To add to the general thread: the diverse color spaces are there to answer questions that inherently involve how a typical human sees colors, so they _have_ to include biology, that's their whole point. For example:
- I want objects of a specific color (because of branding), how to communicate that to contractors, and how to check it?
- What's a correct processing chain from capturing an image to display/print, that guarantees that the image will look the same on all devices?
It’s more like the L is an intensity/brightness factor, and then the a and b values corresponding to the two dimensions of opponent color that neurons capture in the thalamus one step after the eye
So, sure, this "4th dimension" (for normals) might be as simple as "candelas" - truly orthogonal, but one does hear an awful lot about "ambient" or "candela contrastive" (a term I just made up) kinds of effects. (EDIT: e.g. in color calibration of projectors in dark rooms vs. living rooms, for example, but I'm sure there are many.) I am just one person, but it feels like candela brightness matters for color perception. So, maybe luminous intensity is not actually exactly orthogonal. Maybe this is all covered in the 1931 CIE documents, though.

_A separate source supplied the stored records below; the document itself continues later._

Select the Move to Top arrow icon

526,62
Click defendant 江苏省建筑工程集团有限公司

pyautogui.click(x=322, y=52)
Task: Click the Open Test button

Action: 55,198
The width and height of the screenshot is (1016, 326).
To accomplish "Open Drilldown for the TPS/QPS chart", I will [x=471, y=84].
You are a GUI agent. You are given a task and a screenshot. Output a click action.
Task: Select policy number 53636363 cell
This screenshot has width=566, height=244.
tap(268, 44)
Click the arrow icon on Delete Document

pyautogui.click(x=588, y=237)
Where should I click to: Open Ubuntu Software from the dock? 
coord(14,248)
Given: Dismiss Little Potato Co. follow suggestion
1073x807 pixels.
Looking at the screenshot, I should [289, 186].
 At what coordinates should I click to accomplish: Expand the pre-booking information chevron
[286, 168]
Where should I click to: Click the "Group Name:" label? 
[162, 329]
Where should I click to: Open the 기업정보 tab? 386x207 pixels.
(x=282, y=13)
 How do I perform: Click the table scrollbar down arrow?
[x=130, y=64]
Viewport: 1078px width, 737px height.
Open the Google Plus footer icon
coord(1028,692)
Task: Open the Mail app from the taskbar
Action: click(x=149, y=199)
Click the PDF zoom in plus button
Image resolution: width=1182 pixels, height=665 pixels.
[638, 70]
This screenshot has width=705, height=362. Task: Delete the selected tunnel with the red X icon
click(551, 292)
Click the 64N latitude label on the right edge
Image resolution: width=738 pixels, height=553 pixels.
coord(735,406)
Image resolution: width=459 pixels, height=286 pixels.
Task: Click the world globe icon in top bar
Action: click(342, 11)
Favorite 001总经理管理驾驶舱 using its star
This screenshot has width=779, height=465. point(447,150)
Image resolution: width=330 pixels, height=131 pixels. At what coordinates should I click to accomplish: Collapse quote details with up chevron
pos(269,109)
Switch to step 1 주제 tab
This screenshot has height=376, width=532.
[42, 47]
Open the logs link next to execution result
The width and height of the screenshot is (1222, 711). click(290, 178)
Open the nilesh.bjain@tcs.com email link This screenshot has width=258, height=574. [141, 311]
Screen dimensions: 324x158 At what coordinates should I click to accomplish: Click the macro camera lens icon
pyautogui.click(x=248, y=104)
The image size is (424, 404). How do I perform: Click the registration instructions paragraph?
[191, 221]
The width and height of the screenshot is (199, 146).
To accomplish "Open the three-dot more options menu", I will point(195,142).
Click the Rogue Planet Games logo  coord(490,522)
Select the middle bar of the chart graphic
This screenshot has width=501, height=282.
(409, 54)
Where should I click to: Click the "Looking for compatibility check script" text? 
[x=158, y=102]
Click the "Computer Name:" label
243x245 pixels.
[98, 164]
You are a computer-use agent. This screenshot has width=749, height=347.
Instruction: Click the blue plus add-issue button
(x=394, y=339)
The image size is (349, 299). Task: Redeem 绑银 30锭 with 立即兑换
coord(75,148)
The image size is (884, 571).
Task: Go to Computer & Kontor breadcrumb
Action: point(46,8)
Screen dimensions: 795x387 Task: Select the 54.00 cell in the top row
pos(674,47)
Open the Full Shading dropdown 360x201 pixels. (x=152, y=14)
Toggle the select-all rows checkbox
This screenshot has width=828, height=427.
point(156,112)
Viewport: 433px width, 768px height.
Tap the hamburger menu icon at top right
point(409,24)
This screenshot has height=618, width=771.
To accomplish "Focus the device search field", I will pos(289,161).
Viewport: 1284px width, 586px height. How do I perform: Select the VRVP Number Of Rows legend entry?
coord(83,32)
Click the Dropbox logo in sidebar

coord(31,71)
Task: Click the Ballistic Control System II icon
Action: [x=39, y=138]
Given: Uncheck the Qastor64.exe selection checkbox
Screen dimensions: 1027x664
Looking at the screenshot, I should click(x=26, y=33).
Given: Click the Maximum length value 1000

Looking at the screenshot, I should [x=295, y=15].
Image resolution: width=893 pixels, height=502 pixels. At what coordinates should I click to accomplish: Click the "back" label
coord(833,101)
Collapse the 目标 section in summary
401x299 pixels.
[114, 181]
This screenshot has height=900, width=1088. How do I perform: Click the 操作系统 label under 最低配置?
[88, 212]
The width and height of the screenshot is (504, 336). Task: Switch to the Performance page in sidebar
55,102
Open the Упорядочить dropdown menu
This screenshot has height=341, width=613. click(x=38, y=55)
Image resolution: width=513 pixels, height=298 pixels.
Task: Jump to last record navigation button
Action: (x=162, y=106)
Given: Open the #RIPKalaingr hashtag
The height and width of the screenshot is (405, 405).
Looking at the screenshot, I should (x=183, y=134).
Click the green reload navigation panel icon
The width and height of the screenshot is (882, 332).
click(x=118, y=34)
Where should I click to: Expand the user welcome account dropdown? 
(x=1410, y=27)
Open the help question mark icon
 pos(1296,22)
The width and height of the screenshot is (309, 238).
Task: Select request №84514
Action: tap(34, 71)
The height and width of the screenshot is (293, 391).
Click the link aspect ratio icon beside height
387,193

Because this isn't true. And there are multiple ways with completely different combinations of intesities of light at different frequencies to have a color that most people will see as the same color. This is because the color receptors of our eye overlap.
Of course, if you read back you will notice I am quite aware that the mapping is not a one to one bijection. Hence the need to solve the inverse problem.
One can maintains the inverse image (a set), or maintain a distribution over that, or certain statistics of that distribution. I have a link in my post about what inverse problems are.
sRGB like Lab* is device independent so a transformation between the two is possible.
RGB on the other hand is device dependent, and would therefore require a device ICC Profile to convert to Lab*.
No, it isn't. RGB is just a color model. You cannot convert between a color model and a color space any more than you can covert between float and Euros.
In order to convert between RGB and L*a*b you need a color space. That could be an ICC profile, sure, but it could also just be any well defined color space like sRGB, Display P3, or bt2020
I've used HSLuv for an accessible palette editor (https://www.inclusivecolors.com/), so you get the familiarity of an HSL color picker, but unlike with HSL, when you change hue or saturation, the lightness and WCAG contrast stay the same, which makes HSLuv a great for exploring accessible color combinations without breaking the contrast you've set up already between your existing color pairs.
OKLCH is becoming a popular choice if you need P3 colors and perceptual uniformity because it's built into CSS now, but I find the colors pickers for OKLCH tend to look really complex and unfamiliar to use so I'm skeptical it's going to get popular with designers (it's mostly developers recommending OKLCH that are interested in the technical/coding part rather than the design part?). What are good choices if you want P3, perceptual uniformity, and an intuitive color picker UI?
(Although, like several other commenters, I do recommend OKLab.)
* https://repo.autonoma.ca/repo/delibero/blob/HEAD/source/xsl/...
* https://repo.autonoma.ca/repo/delibero/blob/HEAD/source/xsl/...
An example pie chart is on page 33, section 9.2.3:
* https://repo.autonoma.ca/repo/delibero/raw/HEAD/docs/manual/...
* https://i.ibb.co/ymDLcPNj/pie-chart.png (screenshot)
The colours are harmonious, visually distinct, and not hard-coded to a fixed number of slices.